Transcribe sin cambios el fragmento de la noticia sobre la comparecencia de Maduro en Nueva York, desde "Nueva York, Estados" hasta "abordar dichos temas.".

## Texto mostrado
• • • •

Nueva York, Estados Unidos. – Nicolás Maduro y su esposa, Cilia Flores, se declararon “no culpables” de los cargos de narcotráfico presentados en su contra ante un tribunal federal en Nueva York. Esta audiencia marca el inicio de un proceso judicial que se anticipa largo, y la pareja venezolana fue trasladada de regreso a su lugar de detención tras la comparecencia, con la próxima sesión programada para el 17 de marzo.
Maduro, durante su intervención, se autoproclamó “presidente Constitucional de la República Bolivariana de Venezuela”, denunció haber sido “secuestrado” y se declaró “prisionero de guerra”, solicitando la aplicación de la Convención de Ginebra. El juez interrumpió estas declaraciones, señalando que habría oportunidades posteriores para abordar dichos temas.
La acusación criminal, elaborada originalmente en 2020 y actualizada recientemente por el Departamento de Justicia, señala a Maduro como líder de un “gobierno corrupto e ilegítimo que, durante décadas, ha empleado el poder gubernamental para proteger y promover actividades ilegales incluyendo el narcotráfico”. Los cargos específicos incluyen “conspiración de narcoterrorismo”, importación de cocaína y posesión de ametralladoras y otros “instrumentos destructivos”.
La acusación también menciona la presunta asociación de Maduro con “narcoterroristas” como el cártel de Sinaloa, Los Zetas, el Tren de Aragua, las Fuerzas Armadas Revolucionarias de Colombia y el Ejército de Liberación Nacional.
La pareja fue trasladada por helicóptero y bajo estricta vigilancia de agentes de la DEA desde la cárcel federal en Brooklyn hasta el Tribunal Federal del Distrito Sur de Nueva York en Manhattan para su primera cita judicial.

• • • •

## Datos
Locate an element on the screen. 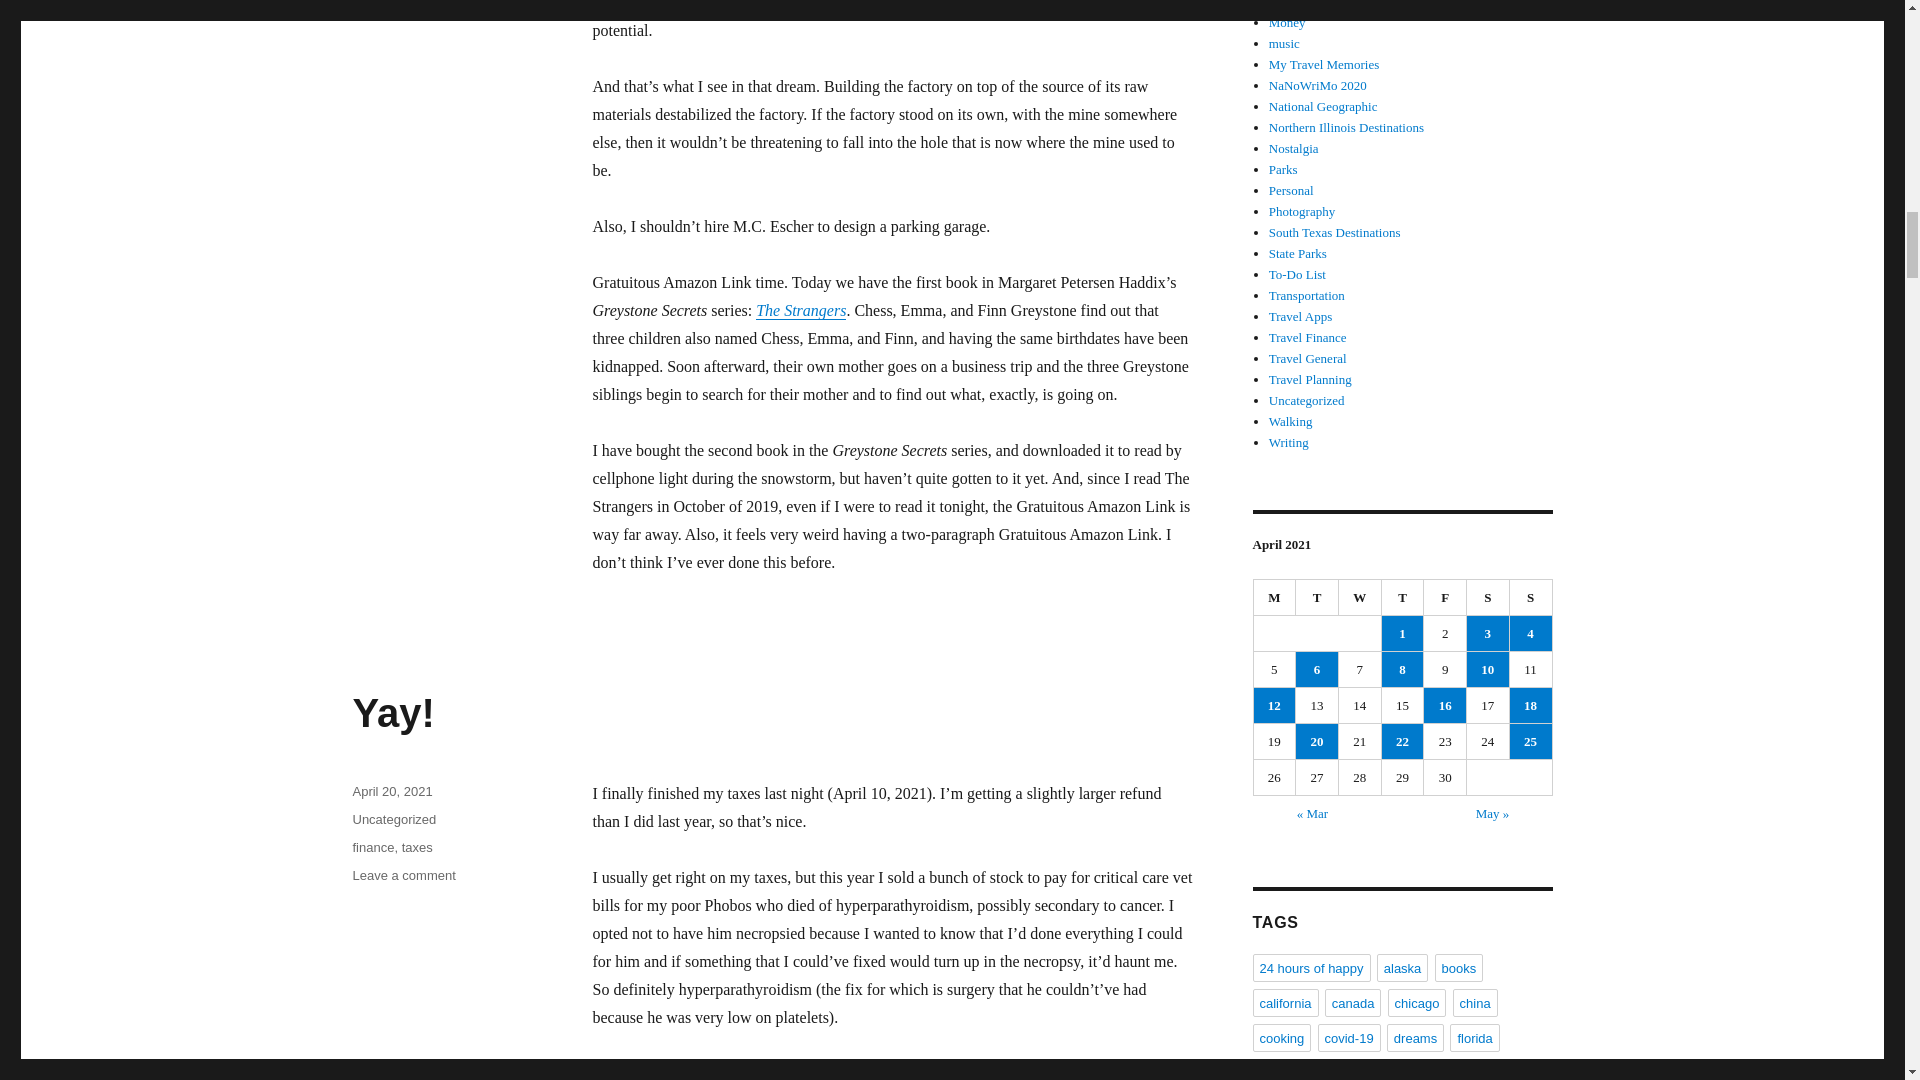  Yay! is located at coordinates (392, 713).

• • • •

## Respuesta de la tarea
Nueva York, Estados Unidos. – Nicolás Maduro y su esposa, Cilia Flores, se declararon “no culpables” de los cargos de narcotráfico presentados en su contra ante un tribunal federal en Nueva York. Esta audiencia marca el inicio de un proceso judicial que se anticipa largo, y la pareja venezolana fue trasladada de regreso a su lugar de detención tras la comparecencia, con la próxima sesión programada para el 17 de marzo.
Maduro, durante su intervención, se autoproclamó “presidente Constitucional de la República Bolivariana de Venezuela”, denunció haber sido “secuestrado” y se declaró “prisionero de guerra”, solicitando la aplicación de la Convención de Ginebra. El juez interrumpió estas declaraciones, señalando que habría oportunidades posteriores para abordar dichos temas.